WORK INSTRUCTION — Output the lines of the records from the one containing "Bookmark this page with the star icon" through the last, both ends included. Leave pictures out.

ENTRIES SUPPLIED —
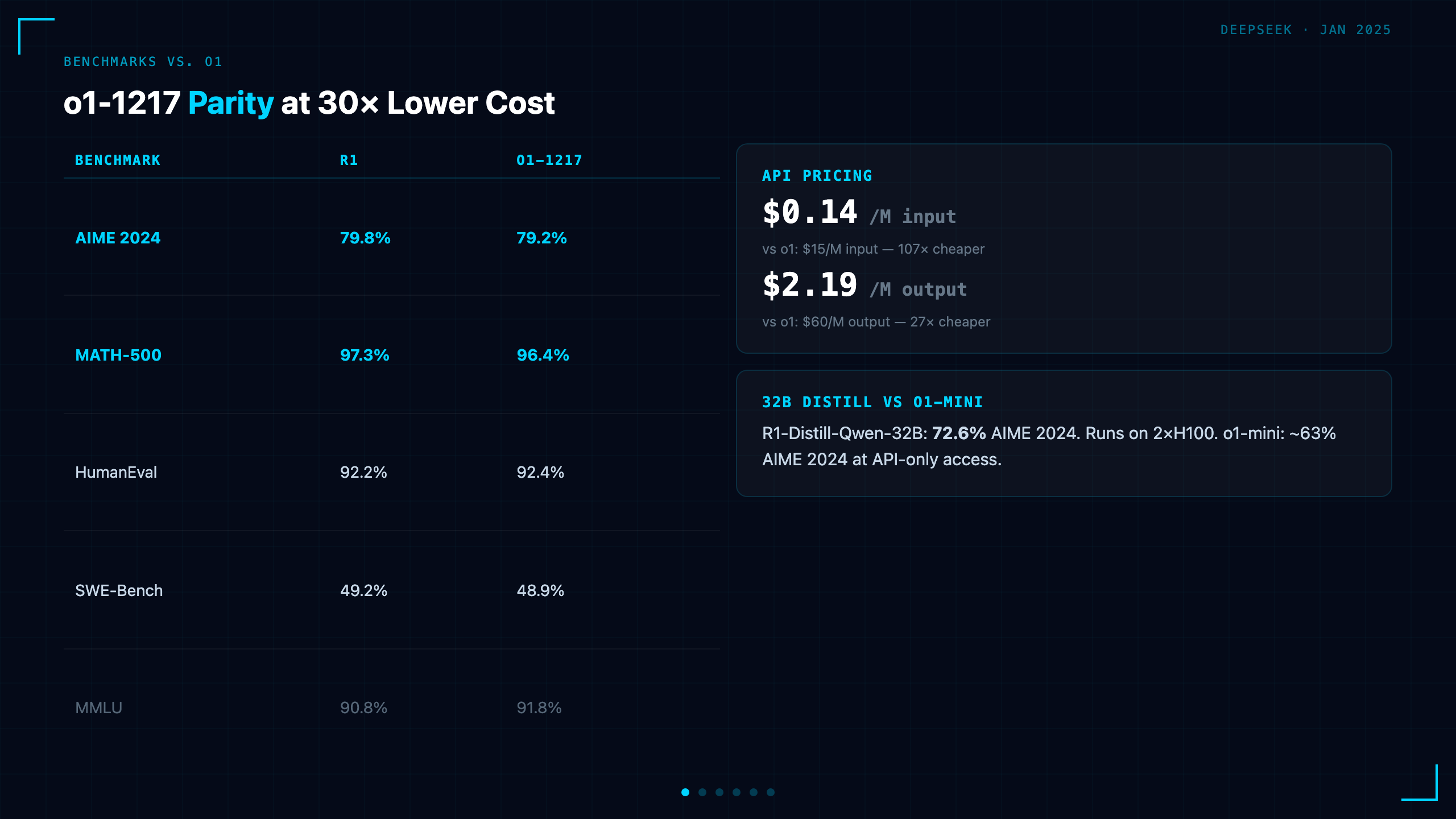Select the SWE-Bench row label
The image size is (1456, 819).
point(119,590)
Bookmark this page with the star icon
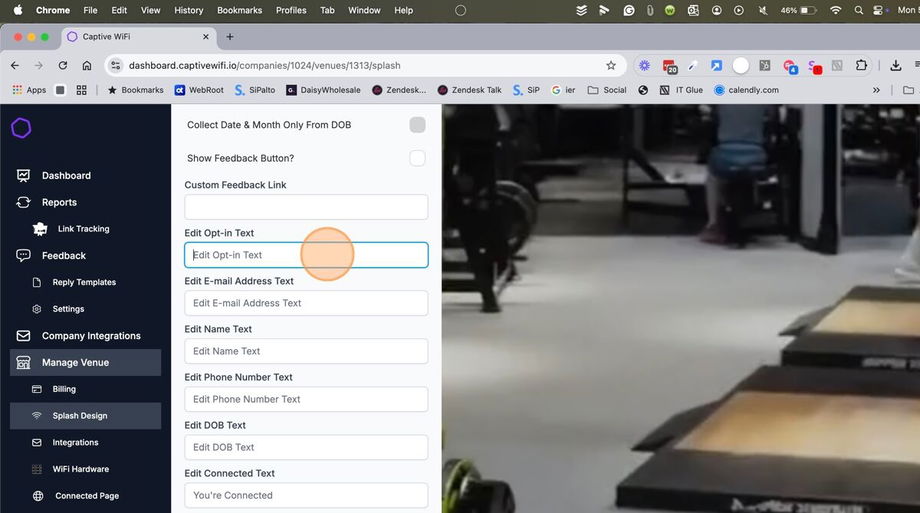920x513 pixels. [611, 66]
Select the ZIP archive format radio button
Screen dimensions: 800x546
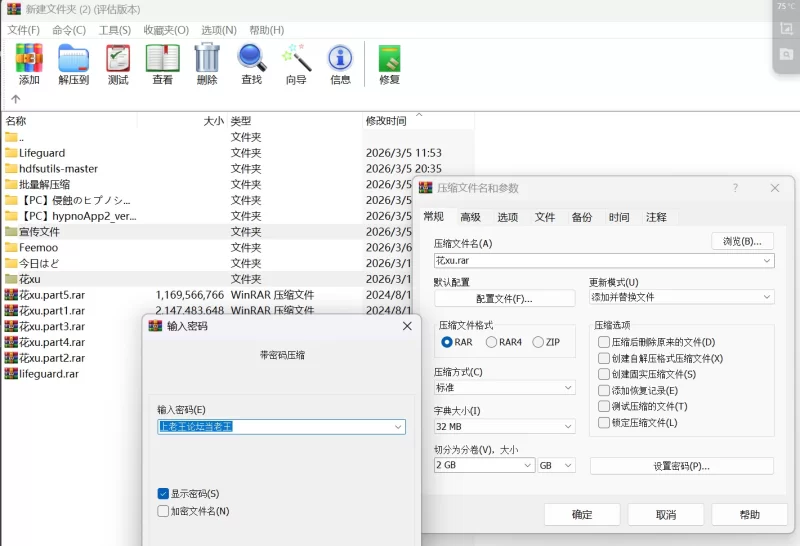pyautogui.click(x=539, y=342)
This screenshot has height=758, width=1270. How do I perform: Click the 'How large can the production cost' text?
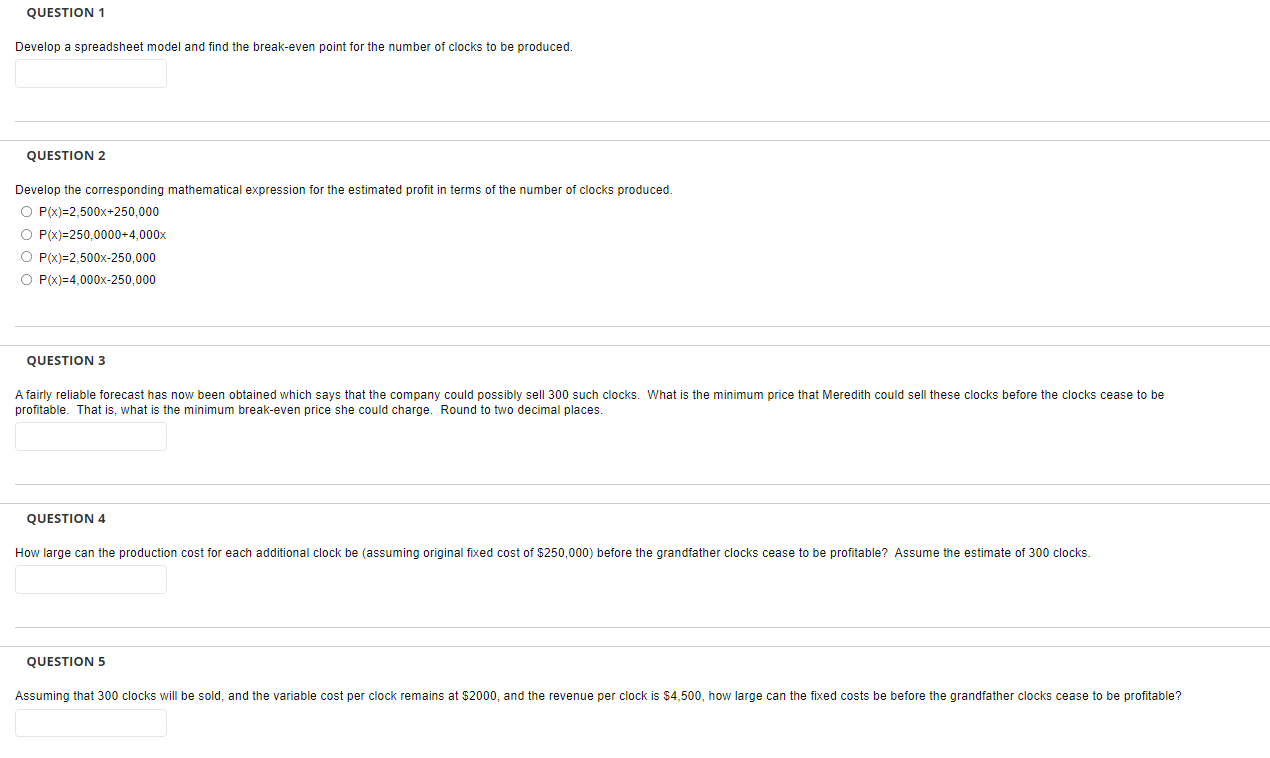[x=552, y=553]
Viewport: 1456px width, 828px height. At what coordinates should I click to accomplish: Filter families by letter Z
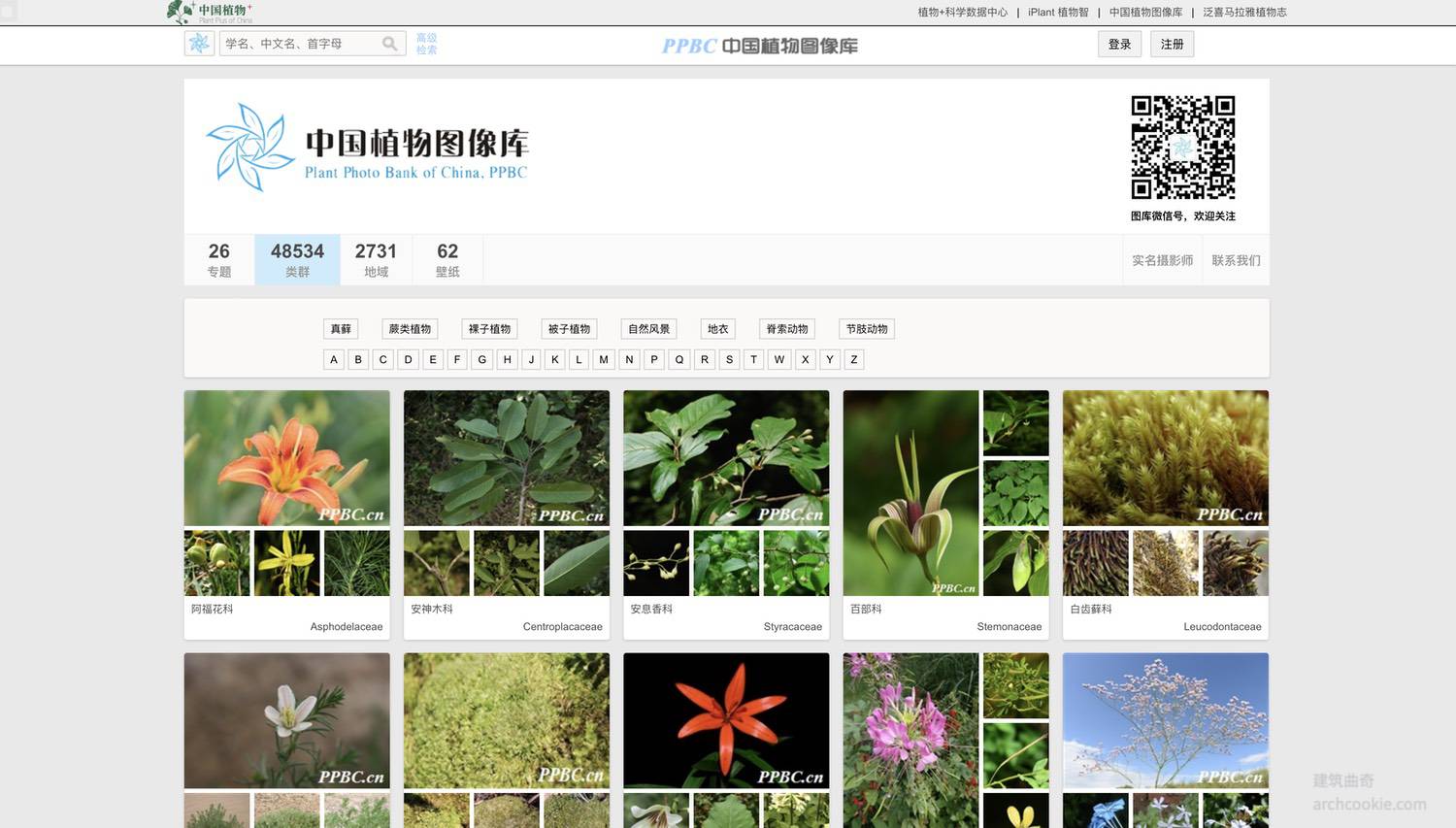tap(853, 359)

ANSWER —
Bookmark this page with the star icon
920x513 pixels. [611, 66]
Select the ZIP archive format radio button
Screen dimensions: 800x546
pyautogui.click(x=539, y=342)
This screenshot has height=758, width=1270. How do I perform: Click the 'How large can the production cost' text?
[x=552, y=553]
Viewport: 1456px width, 828px height. At what coordinates should I click to accomplish: Filter families by letter Z
tap(853, 359)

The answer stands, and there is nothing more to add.